**Rosa M. Ros**

**"EAAE Summerschools" Working Group**

**Technical University of Catalonia (Spain)**

#### Abstract

The inclination of the Earth's rotation axis causes the seasons and the position of sunrise and sunset to change every day. The maximum angular distance between two sunrises or two sunsets is the angle between two solstices. This angle changes with the latitude of the place. It is minimum at the equator (where it is equal to ecliptic obliquity), and after that increases according to the absolute value of the latitude until it causes the midnight Sun in the polar area. The main objective of this workshop is to present this phenomenon through images and also to calculate the inclination of the Earth's rotation axis for each latitude. It is enough to take a set of sunset photos in different latitudes to obtain the ecliptic obliquity with an acceptable error.
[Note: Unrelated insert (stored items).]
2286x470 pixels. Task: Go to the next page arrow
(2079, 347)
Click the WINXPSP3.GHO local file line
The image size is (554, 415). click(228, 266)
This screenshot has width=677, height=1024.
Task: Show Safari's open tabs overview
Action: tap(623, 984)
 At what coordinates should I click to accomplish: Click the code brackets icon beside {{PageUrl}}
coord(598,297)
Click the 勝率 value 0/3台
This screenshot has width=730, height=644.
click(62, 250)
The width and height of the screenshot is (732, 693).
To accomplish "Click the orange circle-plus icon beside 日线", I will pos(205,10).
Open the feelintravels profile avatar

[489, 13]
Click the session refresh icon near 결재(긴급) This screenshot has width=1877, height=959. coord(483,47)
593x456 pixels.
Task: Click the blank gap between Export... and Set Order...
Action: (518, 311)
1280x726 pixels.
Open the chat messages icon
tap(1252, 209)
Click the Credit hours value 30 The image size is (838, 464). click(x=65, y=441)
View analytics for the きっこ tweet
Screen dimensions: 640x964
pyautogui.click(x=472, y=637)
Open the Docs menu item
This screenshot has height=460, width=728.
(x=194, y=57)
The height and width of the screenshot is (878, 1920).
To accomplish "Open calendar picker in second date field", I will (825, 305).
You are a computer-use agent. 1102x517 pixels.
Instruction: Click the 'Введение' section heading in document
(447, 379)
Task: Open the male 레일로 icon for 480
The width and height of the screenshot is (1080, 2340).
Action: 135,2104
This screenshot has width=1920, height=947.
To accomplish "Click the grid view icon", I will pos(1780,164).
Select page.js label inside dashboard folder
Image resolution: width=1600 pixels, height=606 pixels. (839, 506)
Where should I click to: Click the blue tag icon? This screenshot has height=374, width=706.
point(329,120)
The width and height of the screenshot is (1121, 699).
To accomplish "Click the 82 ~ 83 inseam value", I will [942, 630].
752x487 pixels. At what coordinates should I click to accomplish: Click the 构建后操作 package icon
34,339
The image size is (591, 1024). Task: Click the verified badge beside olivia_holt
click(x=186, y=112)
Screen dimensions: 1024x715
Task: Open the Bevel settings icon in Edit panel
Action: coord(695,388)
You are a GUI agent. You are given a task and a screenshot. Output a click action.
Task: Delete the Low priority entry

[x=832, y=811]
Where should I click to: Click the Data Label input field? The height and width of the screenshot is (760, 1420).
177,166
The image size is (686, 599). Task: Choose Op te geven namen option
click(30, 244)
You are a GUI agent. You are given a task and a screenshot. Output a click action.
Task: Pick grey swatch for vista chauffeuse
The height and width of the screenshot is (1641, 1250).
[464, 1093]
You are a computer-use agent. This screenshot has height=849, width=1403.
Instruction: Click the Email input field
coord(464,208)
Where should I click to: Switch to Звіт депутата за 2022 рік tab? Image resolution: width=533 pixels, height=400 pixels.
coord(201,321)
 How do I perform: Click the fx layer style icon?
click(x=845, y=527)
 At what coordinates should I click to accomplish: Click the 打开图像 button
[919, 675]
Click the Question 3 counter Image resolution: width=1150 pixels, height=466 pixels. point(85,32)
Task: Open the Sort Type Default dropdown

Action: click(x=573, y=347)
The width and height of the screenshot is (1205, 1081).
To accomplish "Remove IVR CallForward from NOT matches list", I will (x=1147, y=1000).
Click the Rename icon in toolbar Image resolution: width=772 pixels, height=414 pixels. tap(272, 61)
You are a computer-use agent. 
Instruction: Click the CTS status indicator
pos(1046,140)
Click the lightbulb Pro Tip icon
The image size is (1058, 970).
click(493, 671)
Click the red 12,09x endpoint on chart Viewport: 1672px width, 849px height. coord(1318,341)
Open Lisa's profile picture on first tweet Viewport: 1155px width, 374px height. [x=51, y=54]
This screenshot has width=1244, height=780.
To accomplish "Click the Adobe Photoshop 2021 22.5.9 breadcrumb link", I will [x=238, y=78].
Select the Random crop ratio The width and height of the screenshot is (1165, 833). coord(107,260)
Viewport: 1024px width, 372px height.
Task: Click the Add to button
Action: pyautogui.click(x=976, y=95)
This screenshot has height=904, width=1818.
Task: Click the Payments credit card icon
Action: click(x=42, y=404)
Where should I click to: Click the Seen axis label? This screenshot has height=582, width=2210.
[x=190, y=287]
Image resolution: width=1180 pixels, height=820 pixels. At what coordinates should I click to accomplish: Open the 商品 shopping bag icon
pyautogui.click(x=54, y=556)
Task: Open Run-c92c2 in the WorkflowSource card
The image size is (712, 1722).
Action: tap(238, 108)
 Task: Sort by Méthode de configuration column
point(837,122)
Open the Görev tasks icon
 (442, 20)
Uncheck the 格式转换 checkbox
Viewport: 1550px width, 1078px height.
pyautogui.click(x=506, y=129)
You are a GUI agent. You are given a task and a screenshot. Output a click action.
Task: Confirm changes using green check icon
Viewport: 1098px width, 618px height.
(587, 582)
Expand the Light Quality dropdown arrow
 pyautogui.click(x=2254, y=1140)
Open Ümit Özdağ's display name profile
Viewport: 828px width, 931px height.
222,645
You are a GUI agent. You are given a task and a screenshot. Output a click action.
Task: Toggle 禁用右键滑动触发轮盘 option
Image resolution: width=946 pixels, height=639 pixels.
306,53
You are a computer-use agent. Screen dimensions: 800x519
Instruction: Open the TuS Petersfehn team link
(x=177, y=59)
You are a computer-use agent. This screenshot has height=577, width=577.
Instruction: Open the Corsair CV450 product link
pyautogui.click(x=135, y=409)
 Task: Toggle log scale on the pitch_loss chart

The secondary idea of this workshop consists of studying the relationship between the solar path, the horizon and the latitude, by means of photography.

#### Introduction

The main interest of this workshop is to observe, with a group of photos, that the inclination of the Earth's rotation axis (ε=23º 27') causes the duration of the day to change during the year, and as a consequence the sunrise and sunset points change throughout the year. In particular, the first objective was to take a set of photos in different latitudes to show the position changes of sunset points during the year. The photos are the result of co-operation between five different countries (Latvia, Spain, Colombia, Bolivia and Argentina). The same situation appears at sunrise or sunset, so it was decided to work at sunsets because it is always more convenient.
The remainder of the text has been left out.